Negras, aún; pero cocineras, ni hablar
"Primero vino la morfina. Luego, la heroína. Después el 'crack' y las metanfetaminas. Y lo último es '¿Quién quiere casarse con mi hijo?, el último 'reality' de Cuatro"
Primero vino la morfina. Luego, la heroína. Después el crack y las metanfetaminas. Y lo último es ¿Quién quiere casarse con mi hijo? El reality de Cuatro proporciona esas sensaciones complejas ligadas al consumo de narcóticos: gozas con él, te sientes culpable, sabes que te estás destruyendo a ti mismo, pero no puedes dejar de verlo y rezas por que llegue el siguiente lunes para suministrarte otra dosis.
En el programa, cinco solteros eligen pareja entre varias candidatas –o candidatos, que uno es “empresario y gay”– bajo la estricta vigilancia de sus madres. Nada nuevo bajo el sol de la telerrealidad… si no fuera porque el reparto es salvaje: una especie de Barbie masculino que estudia periodismo, un químico con el cerebro en forma de glande, un informático virgen a los 27, un pijo madrileño que canta zarzuela y un homosexual vasco con trastorno compulsivo por el orden, más unas progenitoras con las que mantienen una relación a todas luces enfermiza y unos ligues que parecen detritus del casting de Mujeres y hombres y viceversa.

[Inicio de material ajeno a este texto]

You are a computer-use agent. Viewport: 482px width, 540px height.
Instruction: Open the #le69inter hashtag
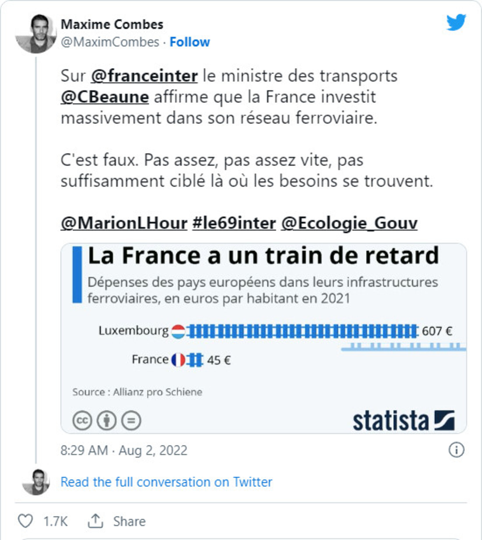pos(234,223)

Lo tremendo de ¿Quién quiere casarse con mi hijo? es que no es un circo de freaks, sino el brutal retrato de una decadencia moral cien por cien democrática, intergeneracional y transversal. Las señoras, sean de clase alta o baja, se muestran mezquinas, rastreras y cargadas de prejuicios, mientras los jóvenes, todos con formación superior, solo piensan en satisfacer sus egos y en vaciar sus gónadas.
Llevando el asunto a mi terreno, este horror maravilloso me ha descubierto algunas cosas. Primero, cierta tendencia a la poesía alimentaria en las jóvenes: una dijo que “las hamburguesas son fáciles, pero el solomillo hay que currárselo”, mientras otra se calificaba a sí misma de “mariscada”. Segundo, cómo el racismo más descarnado puede expresarse con dulzura: una de las madres, Pilar, soltó que los niños negros le gustaban porque eran “como conguitos”. Y tercero, que el ascenso en la escala de la consideración social por parte de los cocineros, producto del boom gastronómico español, no es más que un espejismo. Toya, madre del pijo y representante del barrio de Salamanca en el show, descartó de inmediato a una chica mulata cuando esta contó que trabajaba en un restaurante. Para despejar dudas, dejó claro que el problema era su profesión, no su color: ella tiene una amiga “que es negra, negra, negra, y lo lleva maravillosamente bien”.